--- start of TEXT BLOCK ---

The effects of visual distractors on serial dependence.

Academic Article

Abstract

  • Attractive serial dependence occurs when perceptual decisions are attracted toward previous stimuli. This effect is mediated by spatial attention and is most likely to occur when similar stimuli are attended at nearby locations. Attention, however, also involves the suppression of distracting information and of spatial locations where distracting stimuli have frequently appeared. Although distractors form an integral part of our visual experience, how they affect the processing of subsequent stimuli is unknown. Here, in two experiments, we tested serial dependence from distractor stimuli during an orientation adjustment task. We interleaved adjustment trials with a discrimination task requiring observers to ignore a peripheral distractor randomly appearing on half of the trials. Distractors were either similar to the adjustment probe (Experiment 1) or differed in spatial frequency and contrast (Experiment 2) and were shown at predictable or random locations in separate blocks. The results showed that the distractor caused considerable attentional capture in the discrimination task, with observers likely using proactive strategies to anticipate distractors at predictable locations. However, there was no evidence that the distractors affected the perceptual stream leading to positive serial dependence. Instead, they left a weak repulsive trace in Experiment 1 and more generally interfered with the effect of the previous adjustment probe in the serial dependence task. We suggest that this repulsive bias may reflect the operation of mechanisms involved in attentional suppression.

--- end of TEXT BLOCK ---

GIVEN PROBLEM 1: Render the portion of the entries that begins with the line containing "Open the 添加备注 sidebar tab" and ends with the line containing "Viewport: 1427px width, 705px" as a JSON list of strings, one string per line, omitting blank lines.

--- start of SUPPLIED ENTRIES ---

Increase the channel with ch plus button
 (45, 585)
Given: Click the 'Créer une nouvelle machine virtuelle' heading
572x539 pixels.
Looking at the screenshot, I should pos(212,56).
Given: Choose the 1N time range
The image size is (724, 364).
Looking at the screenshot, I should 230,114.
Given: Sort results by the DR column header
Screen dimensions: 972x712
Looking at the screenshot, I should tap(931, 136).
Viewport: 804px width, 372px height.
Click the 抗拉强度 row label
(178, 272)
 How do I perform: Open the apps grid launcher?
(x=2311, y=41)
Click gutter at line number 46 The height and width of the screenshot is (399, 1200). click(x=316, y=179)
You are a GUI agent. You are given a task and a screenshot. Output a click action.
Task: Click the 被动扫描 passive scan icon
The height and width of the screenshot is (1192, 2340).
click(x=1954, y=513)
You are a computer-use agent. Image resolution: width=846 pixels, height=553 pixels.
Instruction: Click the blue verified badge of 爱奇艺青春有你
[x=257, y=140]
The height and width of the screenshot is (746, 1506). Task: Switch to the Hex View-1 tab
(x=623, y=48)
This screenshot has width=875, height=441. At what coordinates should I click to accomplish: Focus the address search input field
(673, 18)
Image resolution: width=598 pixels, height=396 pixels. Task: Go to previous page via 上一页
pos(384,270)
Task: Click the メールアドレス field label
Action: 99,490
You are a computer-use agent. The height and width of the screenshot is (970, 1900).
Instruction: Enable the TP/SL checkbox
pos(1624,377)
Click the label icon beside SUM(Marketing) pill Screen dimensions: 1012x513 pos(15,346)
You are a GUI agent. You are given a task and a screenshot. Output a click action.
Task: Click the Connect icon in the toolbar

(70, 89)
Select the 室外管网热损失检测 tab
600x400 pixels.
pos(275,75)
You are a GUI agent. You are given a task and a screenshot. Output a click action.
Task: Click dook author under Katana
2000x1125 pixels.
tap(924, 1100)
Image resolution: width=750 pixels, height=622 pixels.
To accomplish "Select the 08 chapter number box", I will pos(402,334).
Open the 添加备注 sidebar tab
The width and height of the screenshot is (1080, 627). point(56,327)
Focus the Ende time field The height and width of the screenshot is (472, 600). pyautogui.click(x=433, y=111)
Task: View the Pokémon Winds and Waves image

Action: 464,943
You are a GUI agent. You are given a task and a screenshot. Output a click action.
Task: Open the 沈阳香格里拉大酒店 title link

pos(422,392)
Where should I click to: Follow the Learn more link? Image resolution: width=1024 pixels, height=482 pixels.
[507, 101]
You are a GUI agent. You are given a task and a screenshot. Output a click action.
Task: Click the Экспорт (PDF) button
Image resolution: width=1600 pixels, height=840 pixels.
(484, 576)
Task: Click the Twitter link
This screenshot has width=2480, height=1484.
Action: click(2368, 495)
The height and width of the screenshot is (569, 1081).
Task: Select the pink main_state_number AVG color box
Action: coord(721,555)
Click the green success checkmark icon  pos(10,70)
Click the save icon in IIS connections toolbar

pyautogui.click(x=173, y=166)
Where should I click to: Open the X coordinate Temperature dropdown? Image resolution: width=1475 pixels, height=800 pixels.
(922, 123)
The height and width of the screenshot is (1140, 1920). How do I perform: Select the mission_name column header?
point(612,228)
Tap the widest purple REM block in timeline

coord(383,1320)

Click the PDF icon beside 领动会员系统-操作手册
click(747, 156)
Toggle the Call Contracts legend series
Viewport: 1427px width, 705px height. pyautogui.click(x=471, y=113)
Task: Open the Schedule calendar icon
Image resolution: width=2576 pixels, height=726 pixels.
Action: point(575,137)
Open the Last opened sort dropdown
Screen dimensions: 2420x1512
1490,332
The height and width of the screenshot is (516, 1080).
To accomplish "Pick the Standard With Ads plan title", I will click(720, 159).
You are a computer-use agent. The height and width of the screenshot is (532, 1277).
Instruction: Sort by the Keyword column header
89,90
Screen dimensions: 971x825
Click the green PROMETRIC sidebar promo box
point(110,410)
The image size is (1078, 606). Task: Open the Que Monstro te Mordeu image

--- end of SUPPLIED ENTRIES ---

GIVEN PROBLEM 2: According to the abstract on distractors and serial dependence, how did the distractors in Experiment 2 differ from the adjustment probe?

FULL SOLUTION 1:
[
  "Open the 添加备注 sidebar tab",
  "The width and height of the screenshot is (1080, 627). point(56,327)",
  "Focus the Ende time field The height and width of the screenshot is (472, 600). pyautogui.click(x=433, y=111)",
  "Task: View the Pokémon Winds and Waves image",
  "Action: 464,943",
  "You are a GUI agent. You are given a task and a screenshot. Output a click action.",
  "Task: Open the 沈阳香格里拉大酒店 title link",
  "pos(422,392)",
  "Where should I click to: Follow the Learn more link? Image resolution: width=1024 pixels, height=482 pixels.",
  "[507, 101]",
  "You are a GUI agent. You are given a task and a screenshot. Output a click action.",
  "Task: Click the Экспорт (PDF) button",
  "Image resolution: width=1600 pixels, height=840 pixels.",
  "(484, 576)",
  "Task: Click the Twitter link",
  "This screenshot has width=2480, height=1484.",
  "Action: click(2368, 495)",
  "The height and width of the screenshot is (569, 1081).",
  "Task: Select the pink main_state_number AVG color box",
  "Action: coord(721,555)",
  "Click the green success checkmark icon  pos(10,70)",
  "Click the save icon in IIS connections toolbar",
  "pyautogui.click(x=173, y=166)",
  "Where should I click to: Open the X coordinate Temperature dropdown? Image resolution: width=1475 pixels, height=800 pixels.",
  "(922, 123)",
  "The height and width of the screenshot is (1140, 1920). How do I perform: Select the mission_name column header?",
  "point(612,228)",
  "Tap the widest purple REM block in timeline",
  "coord(383,1320)",
  "Click the PDF icon beside 领动会员系统-操作手册",
  "click(747, 156)",
  "Toggle the Call Contracts legend series",
  "Viewport: 1427px width, 705px height. pyautogui.click(x=471, y=113)"
]

FULL SOLUTION 2: They differed in spatial frequency and contrast.